By Natalie Borghi
Through the use of primary and secondary sources over the past five weeks, I’ve gained an extensive insight into the issue of gender equality in the Australian workplace. This included the use of articles, scholarly sources, images and interviews with individuals between 18-24 years.
Choosing A Social Media Platform
The next stage of research required collecting and analysing data from one social media platform, in which I have chosen Twitter. Used as a social networking site, Twitter allows users to send short messages, known as “tweets,” within 140 characters. Tweets can either be just text, incorporate “hashtags,” or link to external sites, which can also be “re-tweeted” by other users.
I chose Twitter for two reasons; Firstly, the site was originally used by a ‘younger’ audience, however in recent times, the audience has broadened as more businesses have started using it as a promotional platform. Secondly, through the use of hashtags and text-based posts, it’s relatively easy to find trends surrounding current issues.
Utilising the software, Twitter Archiver, I was able to custom search Twitter for specific tweets, which were then displayed on a Google Docs page. Information such as the person’s username, their tweet’s content, the device they tweeted from, retweets and location are listed, allowing for thorough data analysis.
Creating a Twitter Rule
When setting up a search, Twitter Archiver allows for key words, hashtags, usernames or locations to be selected to narrow down searches. Looking into gender equality and the pay gap within the Australian workplace, I conducted multiple searches interchanging words between “gender pay gap,” “women,” “fair,” “confidence,” “workplace,” and “Australia.” I set the language to English and removed any “retweets.”
A broad selection of tweets were produced, from opinions, statistics, quotes and company promotions, such as the following:
https://twitter.com/churchofwulf/status/746507610099060736?lang=en (need to reference)
However, I found the more specific I got, the harder it was to find results. Each search only produced approximately five tweets. This led me to more simplified searches such as “#genderequality” or “pay gap.” I thought it’d be interesting to observe and compare how Australia uses these terms, so I conducted multiple searches located in each Capital City of Australia.
Using pie charts, I’ve visualised my findings through the four categories I observed earlier, opinions, facts, quotes, and promotions.

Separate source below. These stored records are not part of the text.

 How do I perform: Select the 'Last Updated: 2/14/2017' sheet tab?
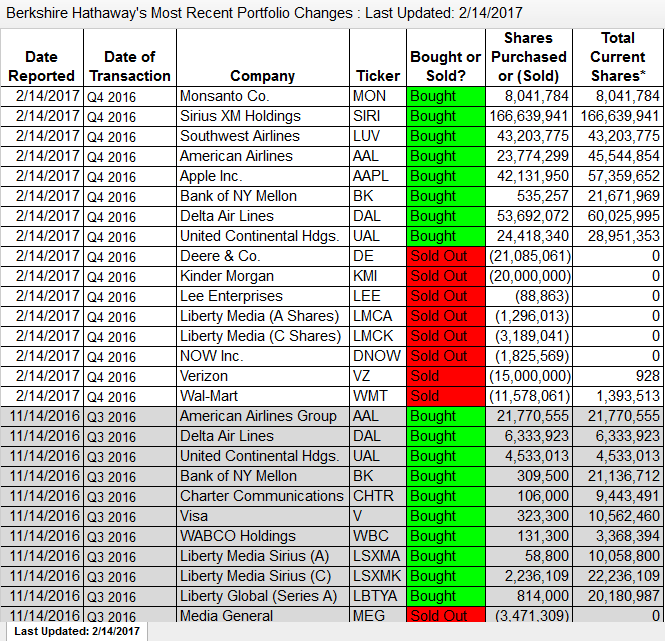click(77, 631)
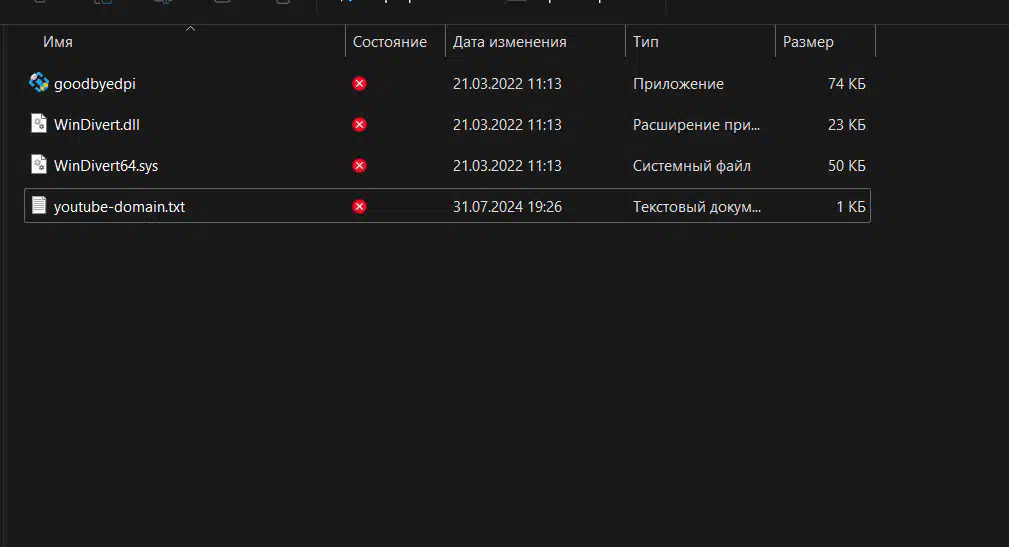Screen dimensions: 1009x547
Task: Click the Приложение type cell of goodbyedpi
Action: click(x=678, y=84)
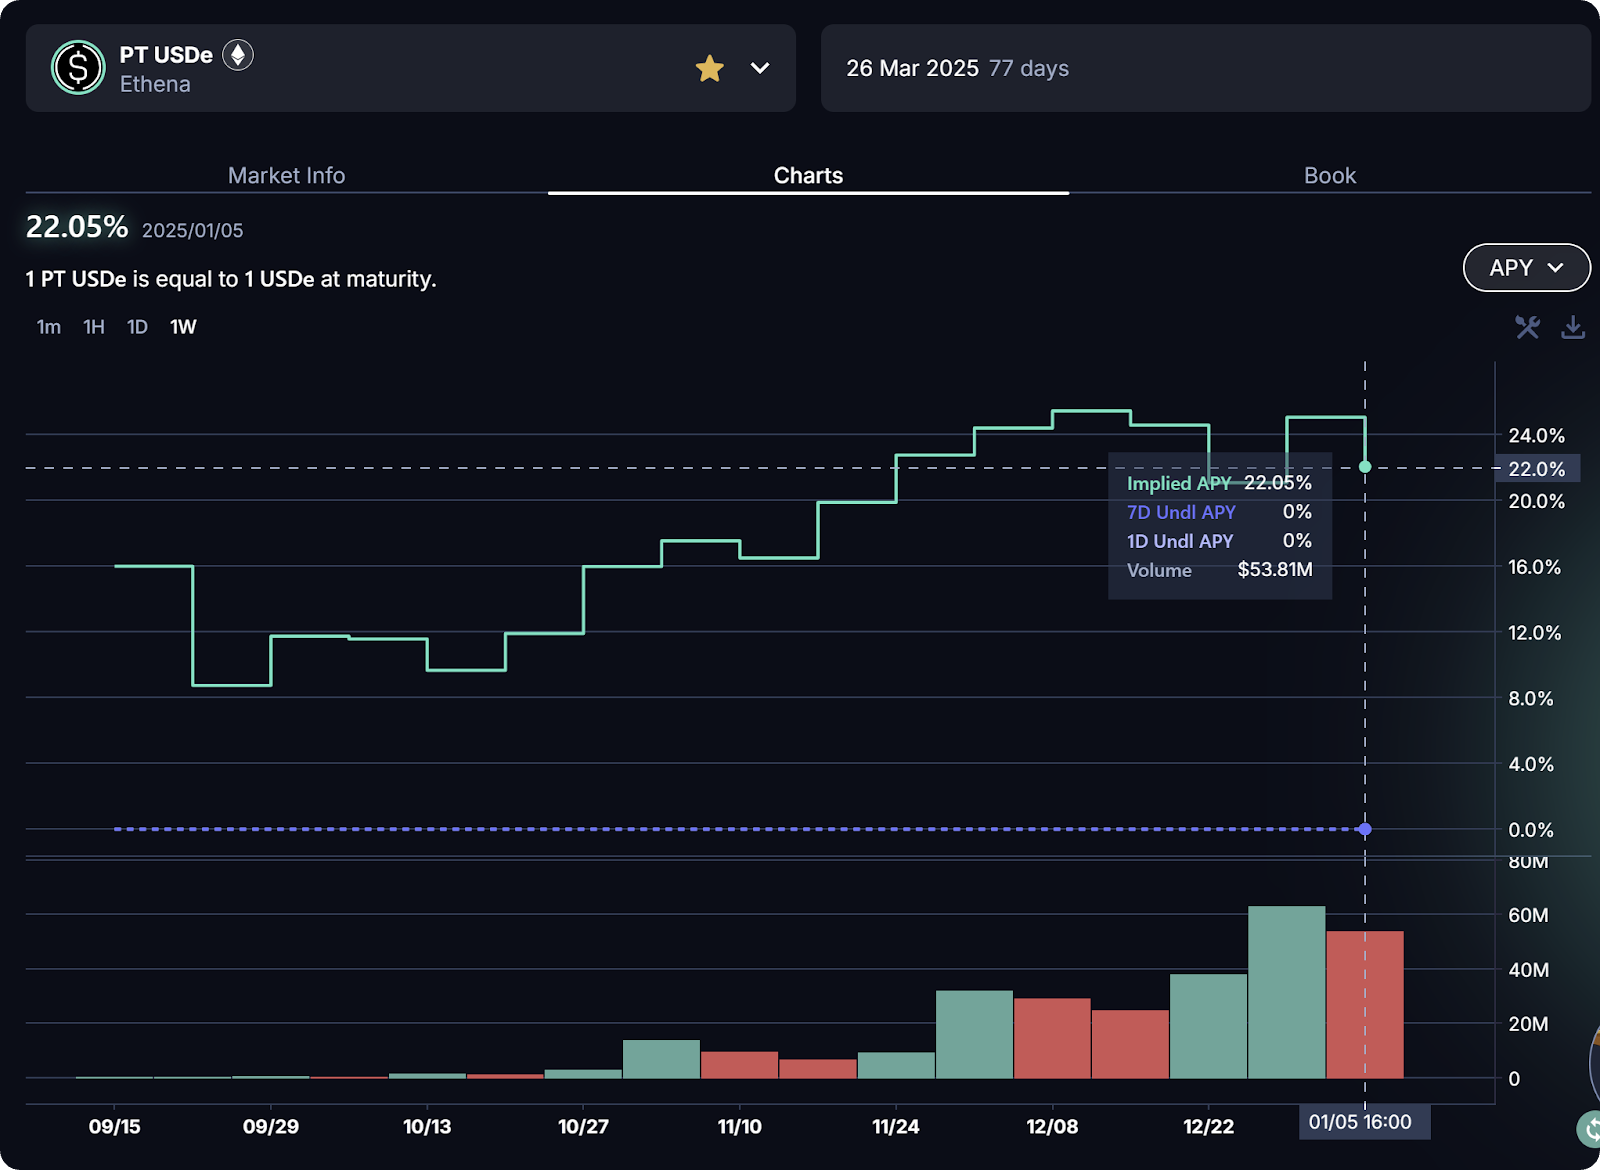Click the 01/05 16:00 time axis label
This screenshot has width=1600, height=1170.
click(1360, 1122)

As Twitter is generally about thought sharing, it wasn’t too surprising that majority of my findings were opinions, however I did find it interesting noticing the varied amounts of facts, quotes and promotions that were also present. I found Sydney and Melbourne produced the most tweets for each search, compared to other cities, who either produced little to no results, as evident in the ‘#genderequality’ results. If there weren’t any results, I did not include a chart for that city. The lack of results could be for a couple of reasons; either tweets within those areas haven’t been location set, or these topics aren’t tweeted about. However I believe it’s more of the former.
Overall, I found this to be an insightful exercise. Compared to the image and text results of a general twitter search, it was especially useful using Twitter Archiver, which provided a list of text-only results. There were multiple possibilities for how the information could be analysed, however by observing how these key words are used across Australia helps to indicate which states are more actively involved in the issue.